## CHECK YOUR UNDERSTANDING:
1/ According to the V-Mart Retail note, why is the company raising prices on fresh inventory from April, and by how much?
2/ From the V-Mart Retail note, quote the text starting at "Shares of V-MART" and ending at "over 229 trades.".
3/ Based on the V-Mart Retail note, mark each statement yes or no, and quote the deciding words: (a) The recent QIP fund raise was Rs 3.75bn. (b) The target price was lowered from its earlier level. (c) The annual footprint expansion will be paid for with the QIP funds.

## PASSAGE PROVIDED:
"""

Strong balance sheet to drive share gains; valuations rich but still a good 2-3 year buy
CMP (Rs) 2,690, 12m Target (Rs) 3,089, Upside 15%
We conducted a round of channel checks on V-Mart Retail and other peers. The feedback is encouraging on the back of several initiatives taken by the management to drive recovery in footfalls. While the recovery is shaping up well so far and should help the company get back to positive trajectory in 4Q with footfalls recovering above 80% for 4Q and above 90% for March , the growing number of COVID cases remains the key risk which can again impact store operations and footfalls. The company is also very comfortable on the inventory levels and freshness with strong sales without aggressive discounting. Given liquidity issues for weaker peers, the company would have gained market share. The company is taking a 8-10% price increase on fresh inventory from April to pass on the yarn inflation. The recent QIP fund raise of Rs 3.75bn will be spent on setting up a new owned warehouse and aggressive omni-channel investments over the next 2-3 years which will improve supply chain efficiencies, take care of next 10 year requirements and improve their digital offerings. The 25% annual footprint expansion will be comfortably funded from internal accruals. We adjust our EPS estimates to build in the QIP dilution. We continue to believe that VMART remains a strong play on the value retail story with best-in-class operating metrics, solid execution, capable management and a strong balance sheet to support market share gains with limited threat of online competition. We reiterate BUY rating and increase our TP to Rs 3,089 from Rs 2,400 earlier based on 55x FY23E P/E (18x FY23E EV/EBITDA).
Shares of V-MART RETAIL LTD. was last trading in BSE at Rs.2701.65 as compared to the previous close of Rs. 2711.9. The total number of shares traded during the day was 709 in over 229 trades.
The stock hit an intraday high of Rs. 2731.35 and intraday low of 2614.75. The net turnover during the day was Rs. 1912148.

"""

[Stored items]
"""

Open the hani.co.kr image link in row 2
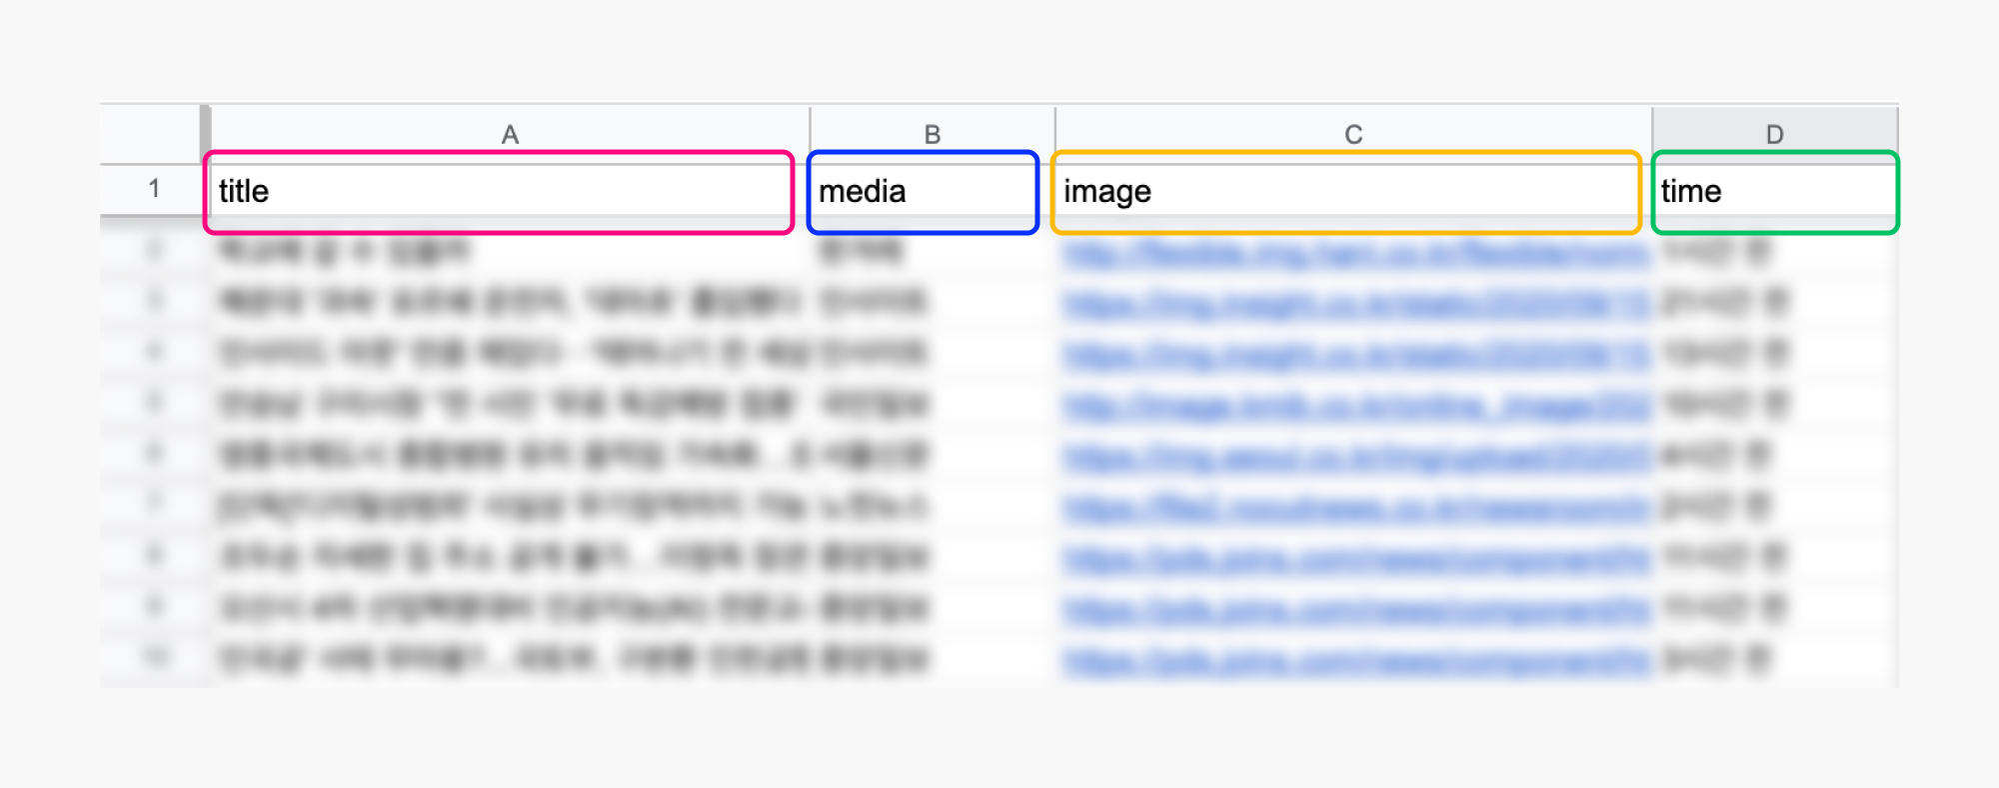This screenshot has width=1999, height=788. click(1357, 254)
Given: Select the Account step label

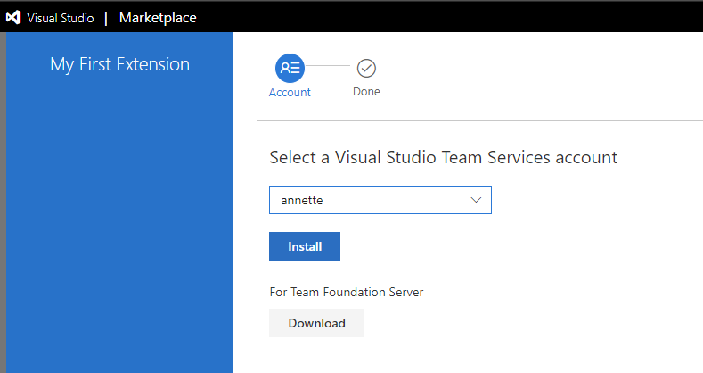Looking at the screenshot, I should click(290, 92).
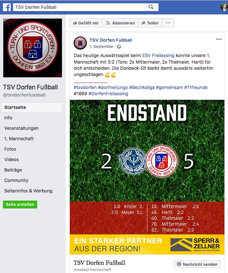Open the large TSV Dorfen profile picture
Image resolution: width=228 pixels, height=273 pixels.
[x=33, y=48]
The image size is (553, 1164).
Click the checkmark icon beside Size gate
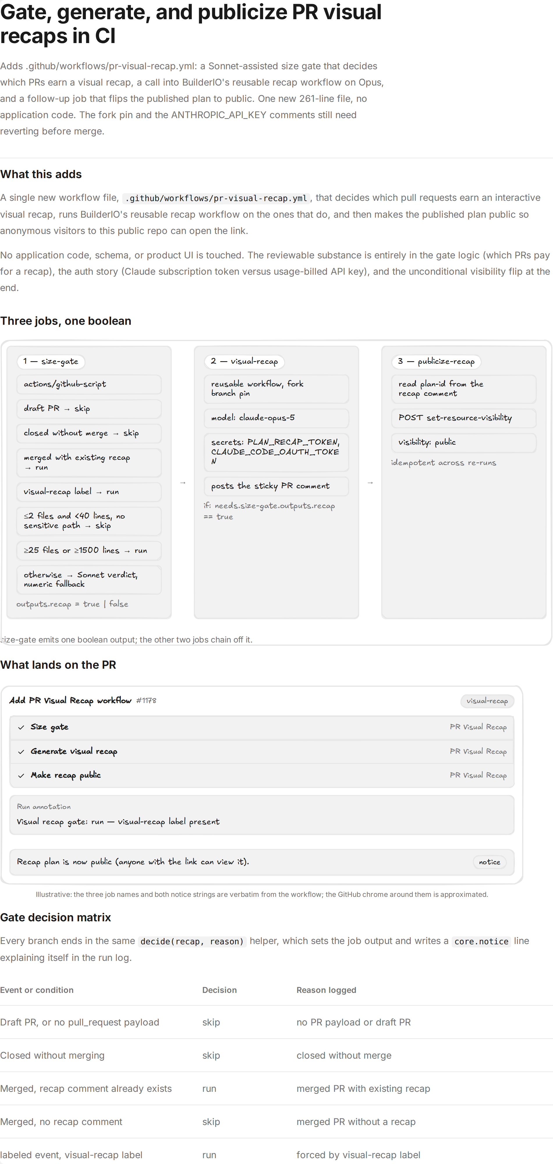[x=21, y=728]

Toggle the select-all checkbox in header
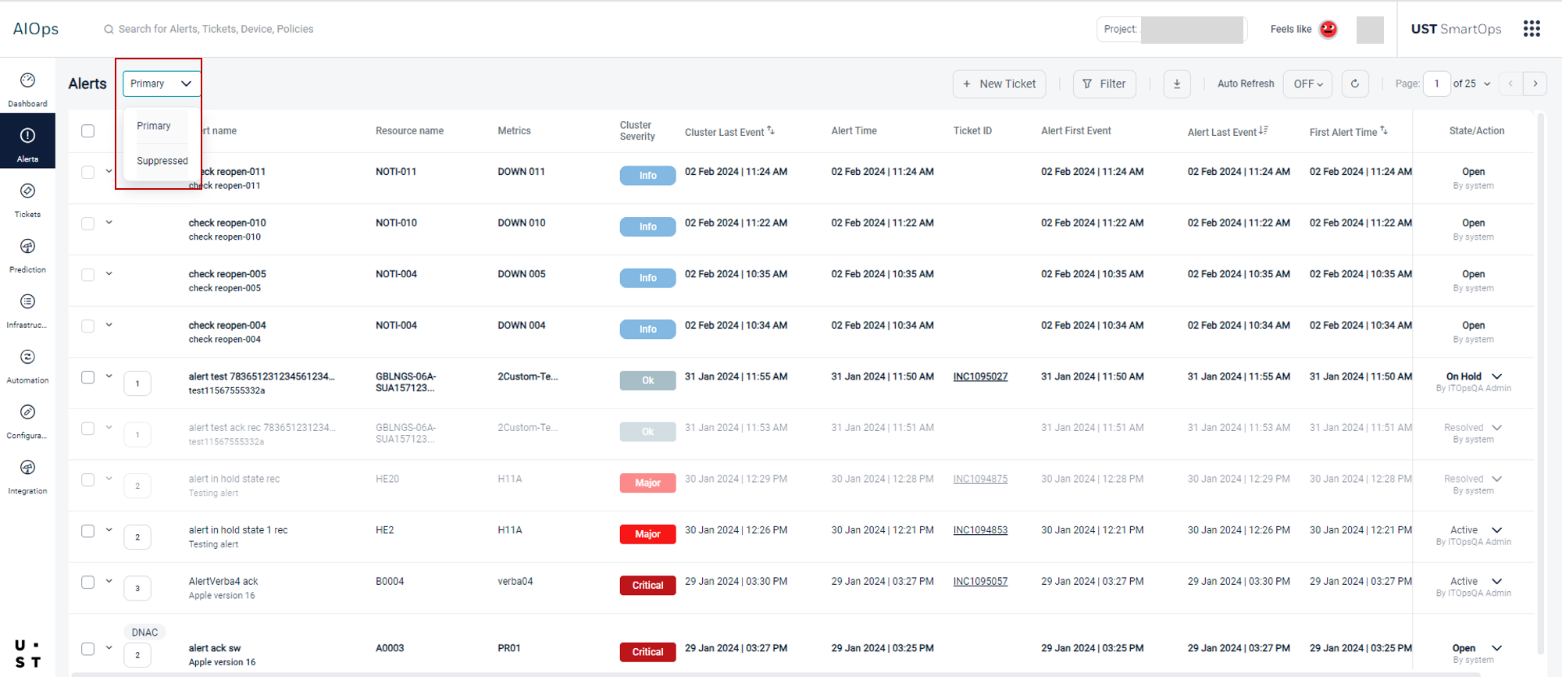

"""

## SOLUTIONS BELOW:
1/ The company is taking an 8-10% price increase on fresh inventory from April to pass on the yarn inflation.

2/
Shares of V-MART RETAIL LTD. was last trading in BSE at Rs.2701.65 as compared to the previous close of Rs. 2711.9. The total number of shares traded during the day was 709 in over 229 trades.

3/
(a) Yes: "The recent QIP fund raise of Rs 3.75bn"
(b) No: "increase our TP to Rs 3,089 from Rs 2,400 earlier"
(c) No: "The 25% annual footprint expansion will be comfortably funded from internal accruals."